A consortium of investors led by private equity firm Energy Capital Partners (ECP), along with billionaire Len Blavatnik’s Access Industries, and Canada Pension Plan Investment Board (CPPIB), agreed to acquire Houston-based Calpine Corp (NYSE: CPN), America’s largest generator of electricity from natural gas and geothermal resources, for $5.6 billion, Calpine said.

Calpine, which emerged from bankruptcy in 2008, has $11.31 billion in debt, bringing the estimated enterprise value of the deal to roughly $17 billion.

The proposed purchase price of $15.25 per share in cash, represents a 51% premium to Calpine’s undisturbed share price of $10.07 in early May.

Calpine’s fleet of 80 power plants in operation or under construction represents approximately 26,000 megawatts of generation capacity. Through wholesale power operations and its retail businesses Calpine Energy Solutions and Champion Energy, the group serves customers in 25 states, Canada and Mexico.

“We are very pleased to announce this proposed transaction and are confident it is in the best interests of our shareholders and stakeholders,” said Frank Cassidy, Chairman of Calpine’s Board of Directors. The deal was unanimously approved by Calpine’s Board of Directors.

“We look forward to joining forces with Calpine’s talented team as they continue executing their strategy,” said Tyler Reeder, a partner at Energy Capital Partners. “We see significant value in Calpine’s operational excellence and strong and stable cash flows and have been impressed by the company’s exceptional leadership and talented employees. We do not expect to make any changes to the way Calpine operates its business and intend to remain focused on providing the high level of service to which Calpine’s wholesale and retail customers have become accustomed. Finally, we do not intend to make any changes to the company’s financial policy or previously announced $2.7 billion deleveraging plan.”

“We are excited to partner with Energy Capital, a leading private equity investment firm focused on North American energy infrastructure and power assets,” said Thad Hill, President and Chief Executive Officer of Calpine. “With ECP, Calpine will be able to operate as it always has – executing on our strategic objectives of providing safe and reliable power and serving our retail and wholesale customers with differentiated products and services. We will also continue to strengthen our wholesale power generation footprint, while benefiting from ECP’s support, industry expertise and long-term investment horizon. In short, Calpine will continue to be the nation’s premier competitive power company.”

Calpine will maintain its corporate headquarters in Houston, Texas with the current management team expected to remain in place.

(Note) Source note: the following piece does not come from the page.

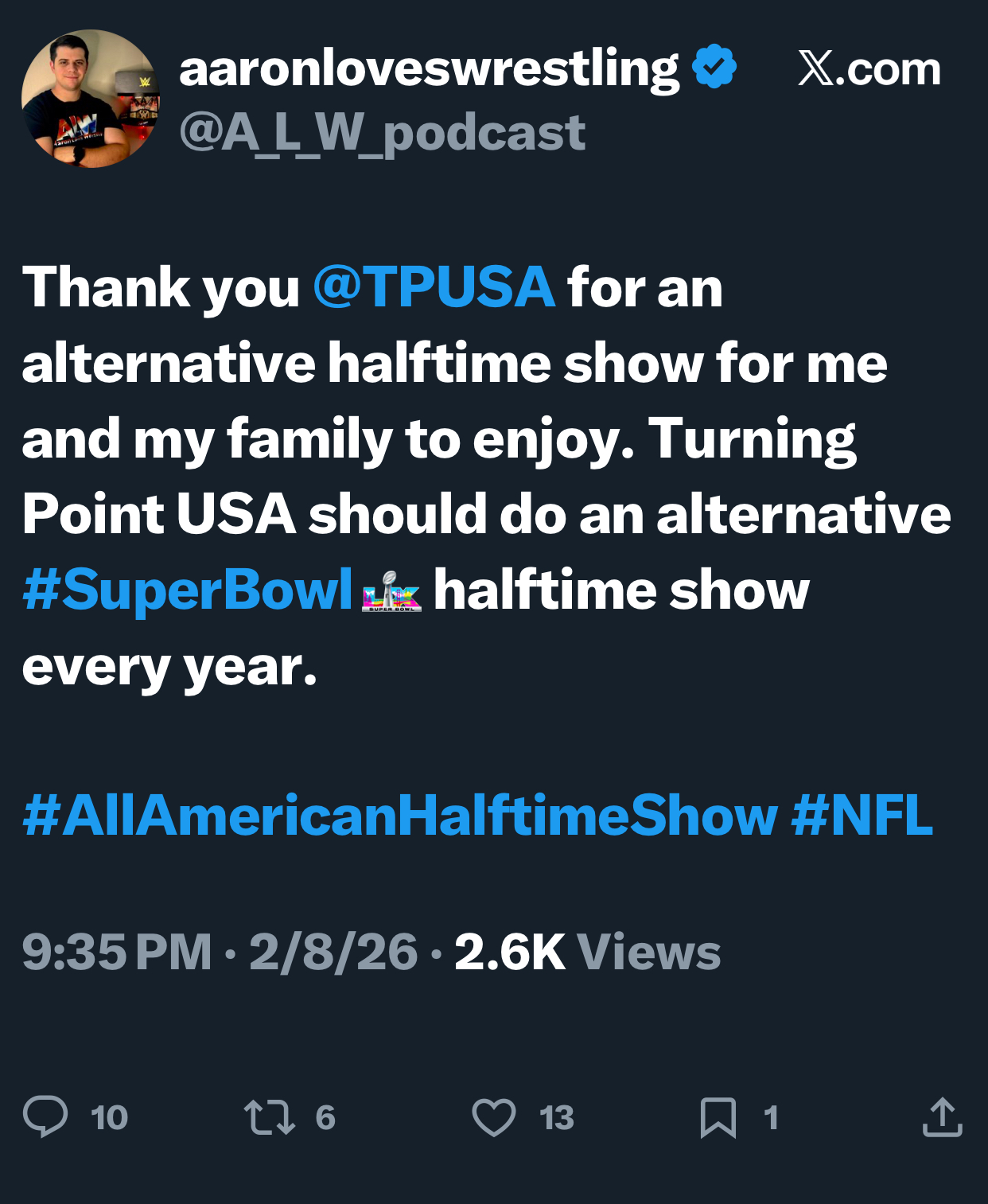988x1204 pixels.
Task: Click the repost count 6
Action: click(325, 1118)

Energy Capital Partners is a private equity and credit investment firm with over $13 billion in capital commitments. With offices in Short Hills, New Jersey, Houston, Texas and San Diego, California, the firm focuses on investing in the traditional and renewable power generation, midstream oil and gas, electric transmission, environmental infrastructure and related energy services sectors of North America’s energy infrastructure. The firm was founded in 2005 by Doug Kimmelman, its senior partner.

Access Industries is a privately held, U.S.-based industrial group with global strategic investments. Founded in 1986 by entrepreneur and philanthropist Len Blavatnik, the group is headquartered in New York, with offices in London and Moscow. Its industrial focus spans four key sectors: natural resources and chemicals; media and telecommunications; real estate and hospitality; and venture capital.

CPPIB is a professional investment management organization that invests the assets of the Canada Pension Plan (CPP). The firm invests in public equities, private equities, real estate, infrastructure and fixed income instruments. Headquartered in Toronto, with offices in Hong Kong, London, Luxembourg, Mumbai, New York City, São Paulo and Sydney, CPPIB is governed and managed independently of CPP. At June 30, 2017, the CPP Fund totaled C$326.5 billion.

Lazard is serving as financial advisor and White & Case LLP as legal advisor to Calpine. Barclays Capital Inc. is serving as financial advisor and Latham & Watkins LLP as legal advisor to Energy Capital Partners.

The deal includes a 45-day “go-shop” period, and is subject to approval by a majority of Calpine’s hareholders, regulatory filings and waiting periods, and other customary closing conditions. The deal is expected to close in the first quarter of 2018.